When I was young, football fans lived for Saturday. To see their team play with the precious company of their friends was the highlight of their week. These fans have also bailed on their teams. We can safely say that it is partially down to the increase in ticket prices, but I believe it is out of pure stubbornness.
People want to prove a point to the men in charge and to do this, they avoid going to games. What they do not realise is something simple. Not going costs their team money. This also makes people follow trend as the atmosphere at the games is dead, leading to a lack of quality in the football on display.
This is the one aspect in drastic need for change. If fans flock to games this leads to money, a rise in the quality of football and a quality that players outside the league will want to be a part of.
Money woes are undoubtedly the biggest issue in Scottish football. With small attendances at games, this leads to fewer profit margins being made. Unlike the big leagues around the world, there are no investors prepared to inject big amounts of money into teams.
No one can explain why this is, but we need to find some way of giving every team a more steady income. There are rumours of reconstruction on the horizon. With these reconstruction proposals, Celtic are prepared to give up a good amount of money in a bid to save the name of Scottish football.

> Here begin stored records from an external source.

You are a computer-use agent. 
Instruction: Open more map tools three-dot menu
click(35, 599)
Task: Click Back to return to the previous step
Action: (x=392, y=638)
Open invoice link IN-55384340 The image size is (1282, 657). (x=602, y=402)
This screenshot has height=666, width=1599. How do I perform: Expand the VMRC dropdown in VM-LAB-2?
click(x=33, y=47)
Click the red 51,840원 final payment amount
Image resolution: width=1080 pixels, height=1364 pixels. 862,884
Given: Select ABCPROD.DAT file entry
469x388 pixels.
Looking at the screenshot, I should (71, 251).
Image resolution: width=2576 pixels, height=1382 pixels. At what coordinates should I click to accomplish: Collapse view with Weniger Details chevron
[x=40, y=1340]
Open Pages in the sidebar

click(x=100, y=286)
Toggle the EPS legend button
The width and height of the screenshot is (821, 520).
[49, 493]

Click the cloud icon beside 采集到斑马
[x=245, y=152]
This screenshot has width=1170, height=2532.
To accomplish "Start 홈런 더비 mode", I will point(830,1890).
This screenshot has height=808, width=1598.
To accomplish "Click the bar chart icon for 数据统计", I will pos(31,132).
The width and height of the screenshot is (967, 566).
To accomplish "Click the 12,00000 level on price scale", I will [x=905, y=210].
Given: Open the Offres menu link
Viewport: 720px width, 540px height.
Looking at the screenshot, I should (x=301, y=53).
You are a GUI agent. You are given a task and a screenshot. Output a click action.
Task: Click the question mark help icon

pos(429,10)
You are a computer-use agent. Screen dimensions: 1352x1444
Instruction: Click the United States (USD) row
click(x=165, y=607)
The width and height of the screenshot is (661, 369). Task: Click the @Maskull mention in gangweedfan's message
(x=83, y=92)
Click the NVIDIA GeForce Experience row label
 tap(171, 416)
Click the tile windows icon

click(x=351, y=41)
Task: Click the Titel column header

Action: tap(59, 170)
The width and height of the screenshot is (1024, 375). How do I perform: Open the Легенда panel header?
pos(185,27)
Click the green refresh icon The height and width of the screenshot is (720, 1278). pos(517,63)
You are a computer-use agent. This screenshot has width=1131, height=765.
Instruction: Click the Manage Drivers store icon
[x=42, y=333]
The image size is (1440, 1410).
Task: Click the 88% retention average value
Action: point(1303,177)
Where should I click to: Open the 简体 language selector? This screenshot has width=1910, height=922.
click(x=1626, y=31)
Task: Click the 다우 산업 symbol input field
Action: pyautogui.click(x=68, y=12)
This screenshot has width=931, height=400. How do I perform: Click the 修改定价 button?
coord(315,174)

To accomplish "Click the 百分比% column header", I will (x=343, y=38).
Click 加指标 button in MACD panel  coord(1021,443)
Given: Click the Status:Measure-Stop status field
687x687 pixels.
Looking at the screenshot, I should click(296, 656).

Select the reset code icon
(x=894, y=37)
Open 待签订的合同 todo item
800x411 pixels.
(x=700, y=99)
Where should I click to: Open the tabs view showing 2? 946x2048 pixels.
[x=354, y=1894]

A great gesture, but with the certainty of Champions League football, a gesture they can easily make. Unfortunately, smaller teams cannot afford losses such as this.
So, where can we find any positives to turn the game around?
A greater number of ‘Supporter Days’ have been introduced in the Scottish Football League seeing a greater attendance at a lower price. These days have been a great success and something that should happen more to see the football team repay their fans and bring the magic back to game day.
We also must keep hold of our talented youth players. The late, great Jock Stein puts a healthy perspective on this aspect, as he once said: "It is up to us, at Celtic Park, to build our own legends. We don’t want to live with history, to be compared to legends in the past. We must make new legends."
This philosophy must be used for the whole of Scottish football if we want to see a greater quality of football not only in the club side of the game, but also the national side.
The reconstruction will see every Scottish team earn a great deal more for their final standings at the end of the season. This is a step in the right direction to the big turnaround the Scottish Football Association wants and needs to see. This may then attract some wealthy investors to give clubs more money to spend.
With a healthy increase in budgets going to teams, this will begin the turnaround in the prospects of Scottish football. Money will make teams entering into administration a distant memory, which we will leave in the past, never to be rekindled again.
In years ahead, when teams have steadied their budgets, they will have more freedom to spend money on players. The influx in quality players from all around the world will make Scottish football more appealing and bring back the support of team’s hardy fans.
This prophecy may be far-fetched, but can the SFA not see that the smallest change can make a huge difference. The out-dated system they currently use is obviously not working.
Around four years ago I went to my home team’s football game. Just under one thousand people in attendance. An embarrassment.
The game was filled with terrible challenges and a fist fight to top it all off. A boring 0-0 draw to round off an atrocious day out. On our way back to the cars we pass the travelling supporters hurling abuse and lose change towards us. A few days after this game we read about disabled fans getting attacked after the game.
My first taste of hatred for the beautiful game. My first moment of realisation of what Scottish football has come to. My worst memory of football.
So there is only one thing that Scottish football needs to turn its fortunes around. Change.